===== Supplied text =====
As an IT professional you will know that people fail to embrace digital evolution because they’re apprehensive about – even afraid of – tech development. But you can help them by sharing specific knowledge, upskilling, and taking the fear out of digital. 

Greig Johnston, CEO of Vidatec
Greig Johnston

Greig Johnston is CEO at Vidatec and a former CTO. He has worked in the technology sector for over 25-years, buying and selling technology services. He specializes in helping businesses of all sizes develop digital strategies that deliver an exceptional end user experience on mobile and web.

This inclusive, people-centered approach also means that responsibility doesn’t just sit with the tech team but is shared across the whole organization. It also means increased resilience, greater innovation, and creativity – which benefits all tech professionals. 

Map your stakeholders

For digital evolution to be successful, it’s essential to map and group your stakeholders, then make sure you establish effective communication channels to ensure there is a constant flow of information in both directions.

As well as internal stakeholders, customers are also a key group to consider. Customers will give you brilliant insights about what they love (and don’t love) about your digital offerings, and how they currently use them versus what they wish they could use them for.
=====
[Requirements]
a) From the article on digital evolution, copy the passage from "Greig Johnston, CEO" up to and including "in both directions.".
b) Answer these questions using the article on digital evolution:
(i) How long has Greig Johnston worked in the technology sector?
(ii) Under the inclusive, people-centered approach, across what is responsibility shared?
(iii) Besides internal stakeholders, which group does the article call key to consider?
===== Data =====
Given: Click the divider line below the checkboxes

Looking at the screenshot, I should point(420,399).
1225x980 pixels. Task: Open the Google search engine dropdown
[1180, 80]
=====
[Answers below]
a)
Greig Johnston, CEO of Vidatec
Greig Johnston

Greig Johnston is CEO at Vidatec and a former CTO. He has worked in the technology sector for over 25-years, buying and selling technology services. He specializes in helping businesses of all sizes develop digital strategies that deliver an exceptional end user experience on mobile and web.

This inclusive, people-centered approach also means that responsibility doesn’t just sit with the tech team but is shared across the whole organization. It also means increased resilience, greater innovation, and creativity – which benefits all tech professionals. 

Map your stakeholders

For digital evolution to be successful, it’s essential to map and group your stakeholders, then make sure you establish effective communication channels to ensure there is a constant flow of information in both directions.

b)
(i) Over 25 years.
(ii) The whole organization.
(iii) Customers.